> [INPUT]:
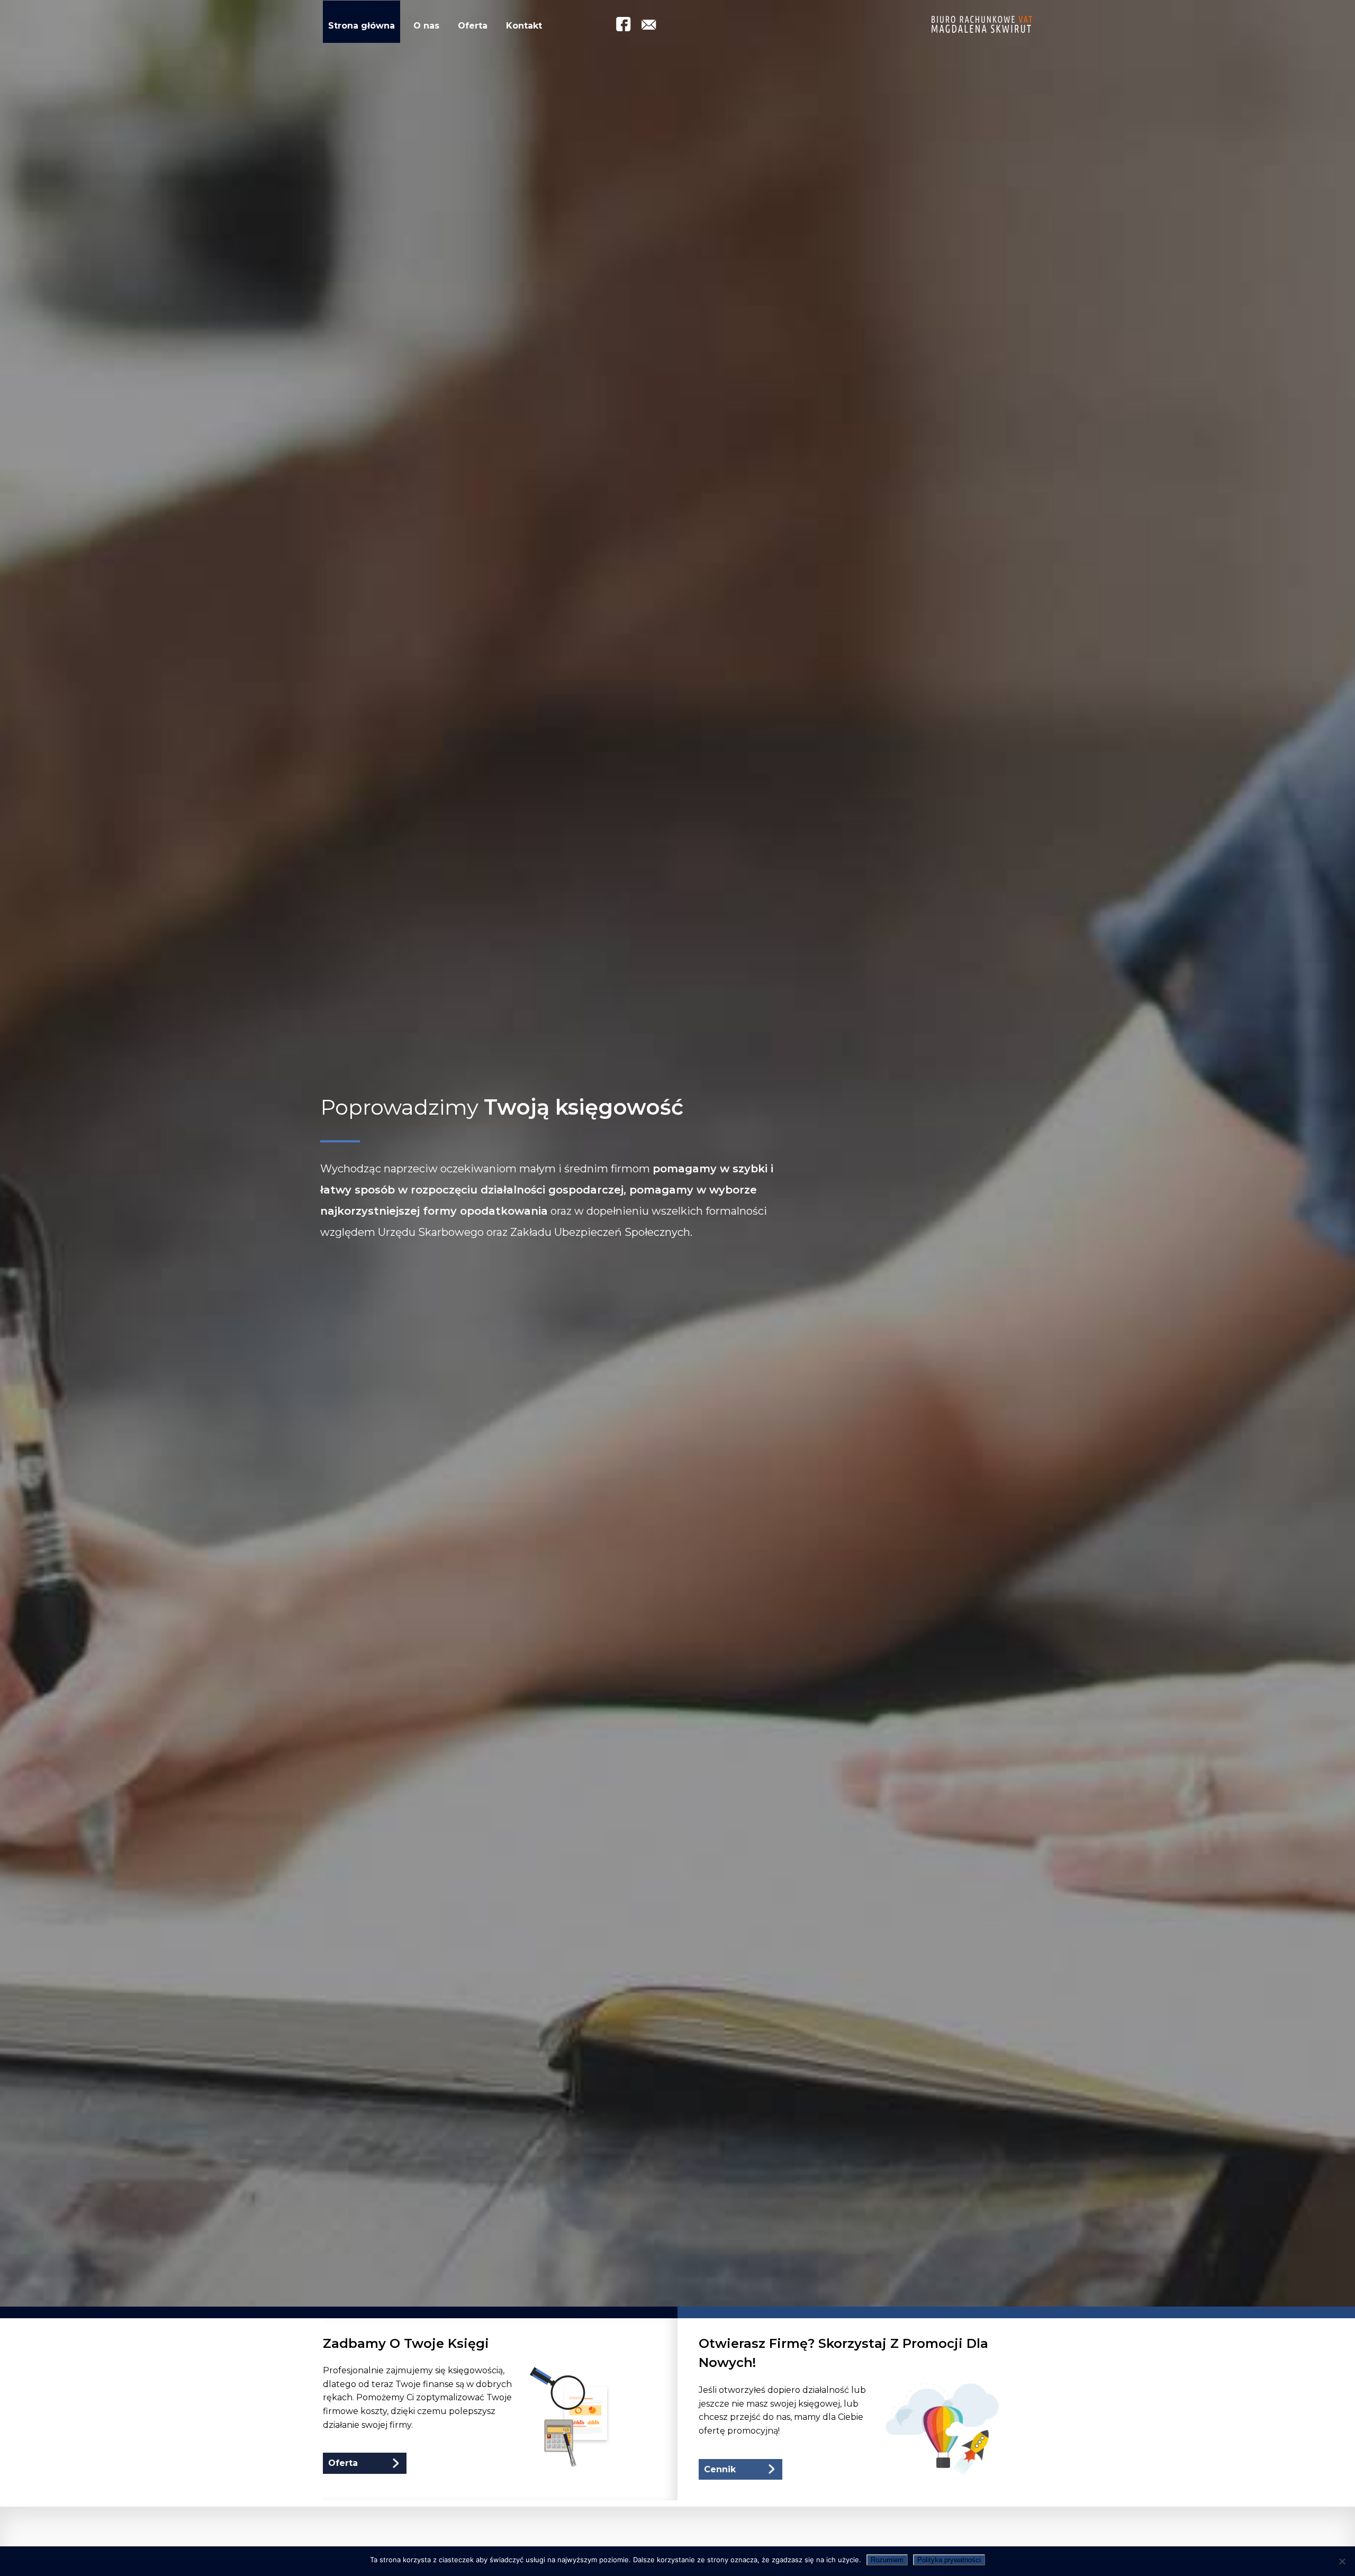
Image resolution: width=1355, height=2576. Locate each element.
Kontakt (524, 26)
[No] (1341, 2561)
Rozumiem (887, 2560)
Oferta (472, 26)
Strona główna (361, 26)
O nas (426, 26)
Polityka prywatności (949, 2560)
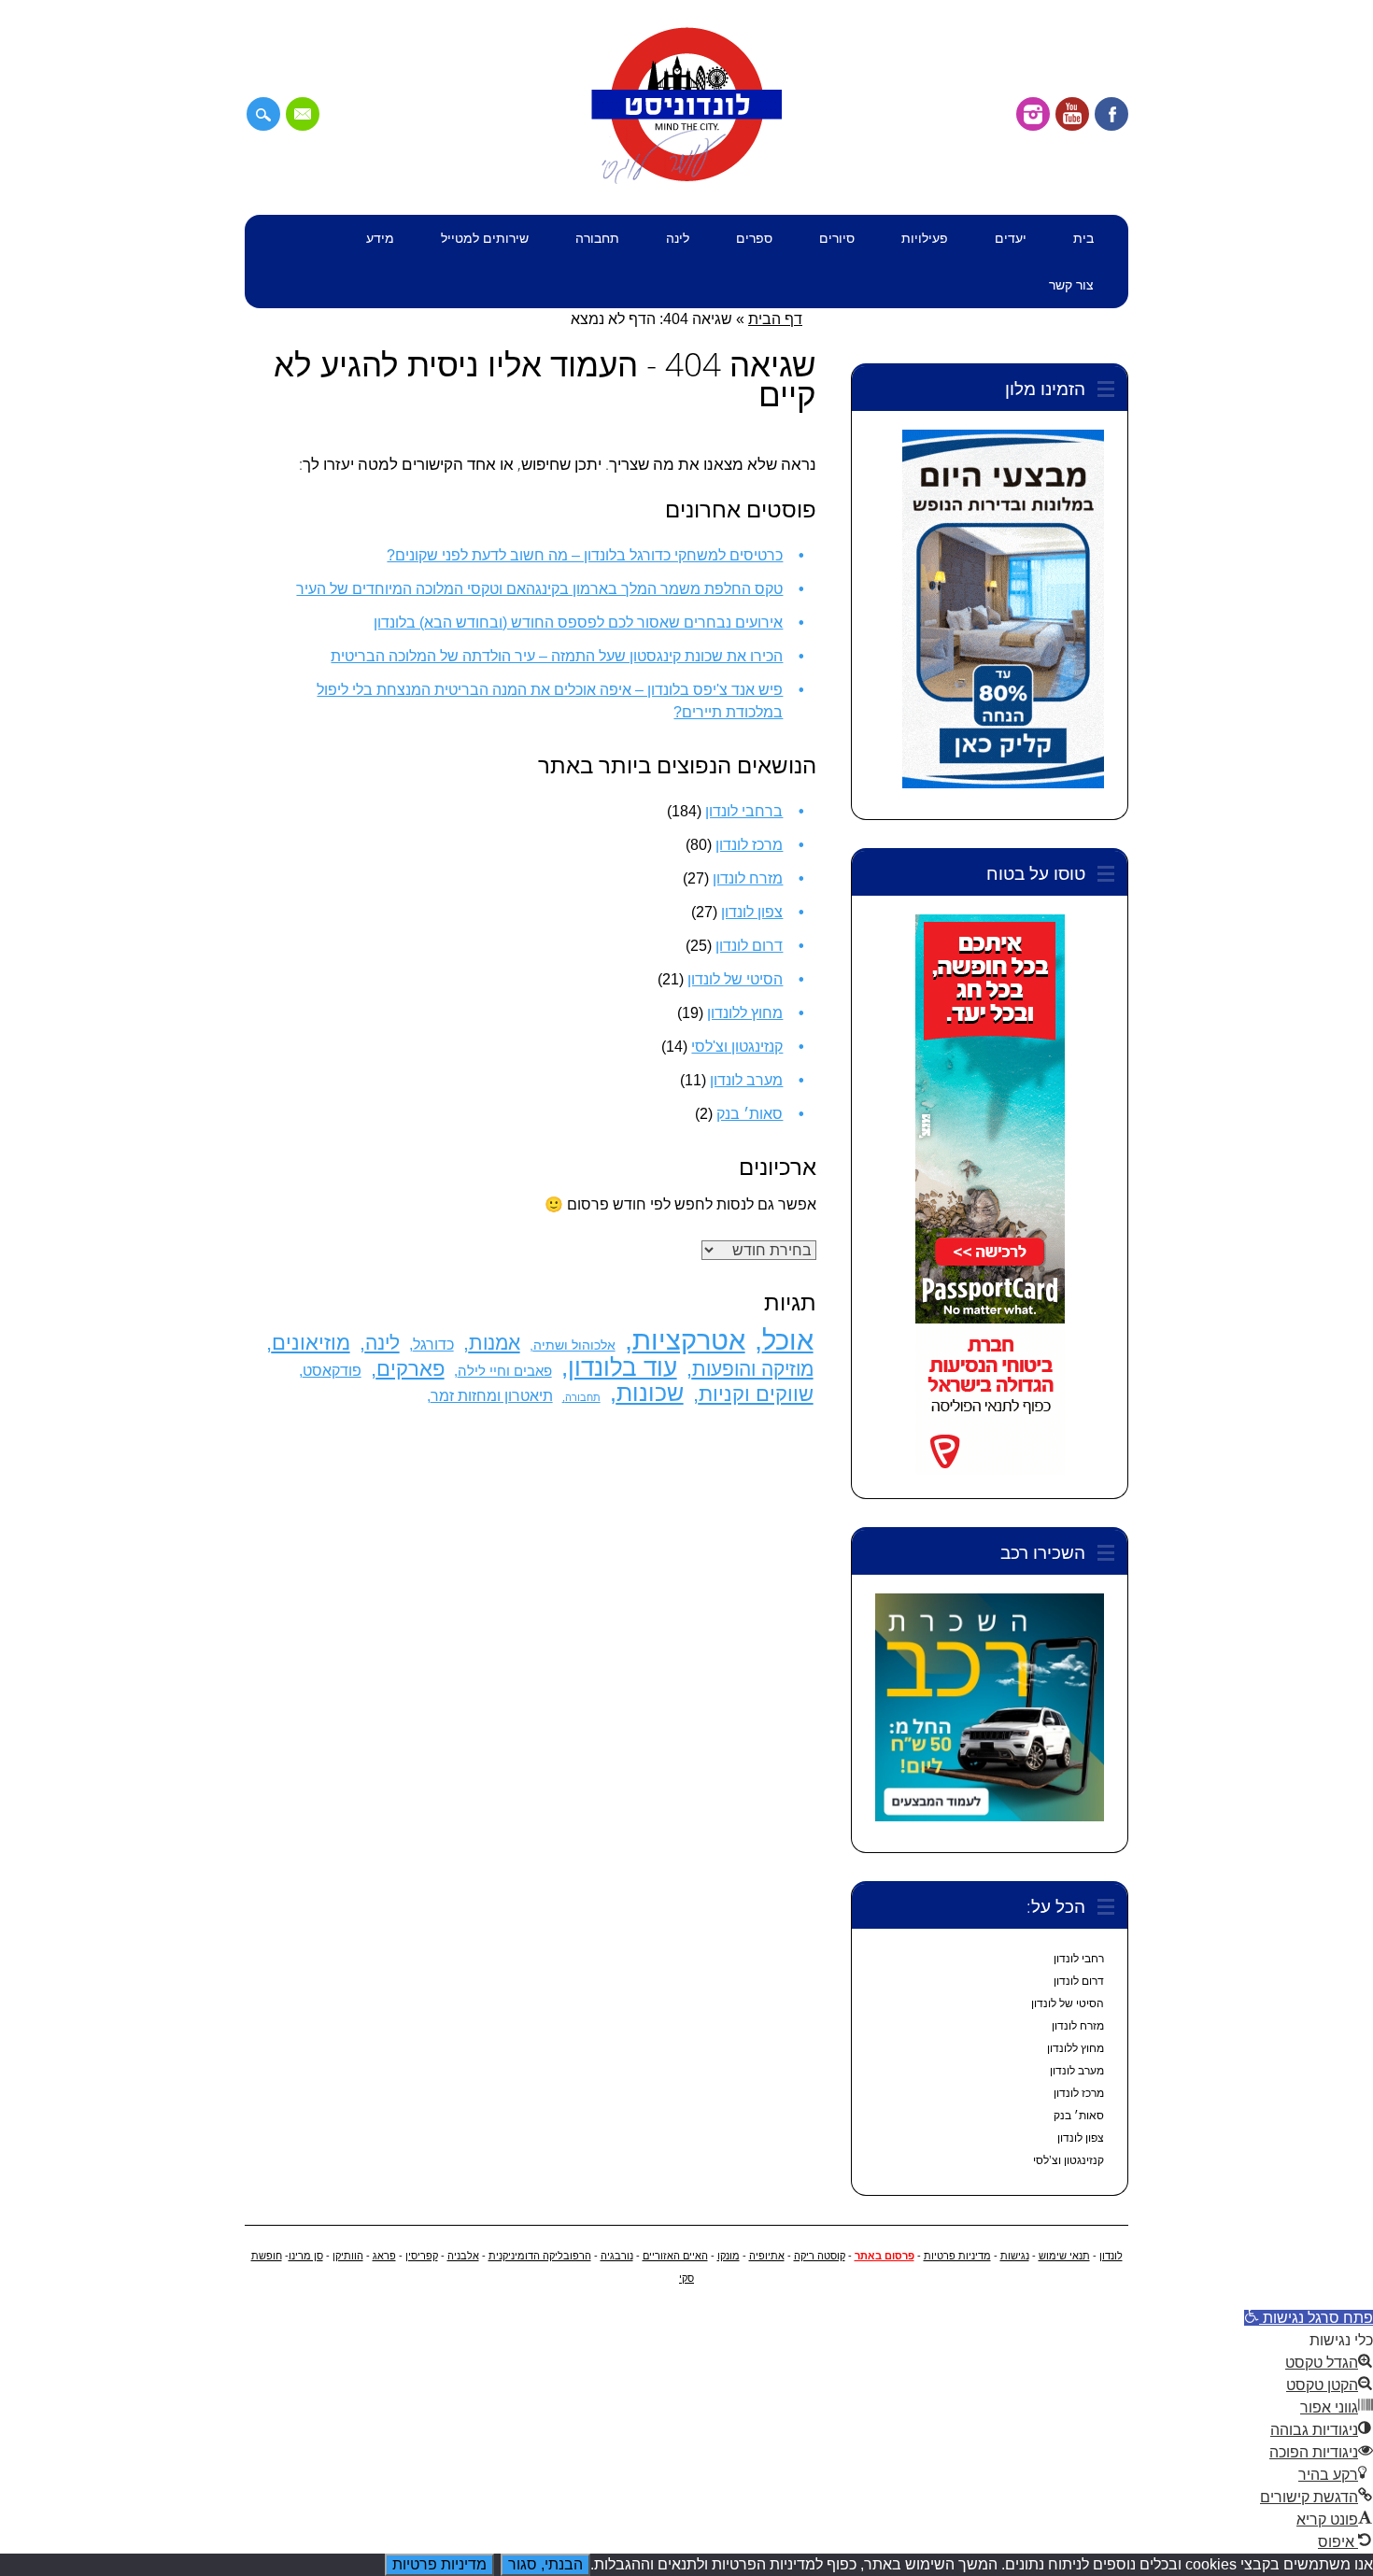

> [WORK INSTRUCTION]:
Copy out every line of the material above exactly, skipping the pictures.

> [RESULT]:
Image resolution: width=1355, height=2576. Locate each element.
Kontakt (524, 26)
[No] (1341, 2561)
Rozumiem (887, 2560)
Oferta (472, 26)
Strona główna (361, 26)
O nas (426, 26)
Polityka prywatności (949, 2560)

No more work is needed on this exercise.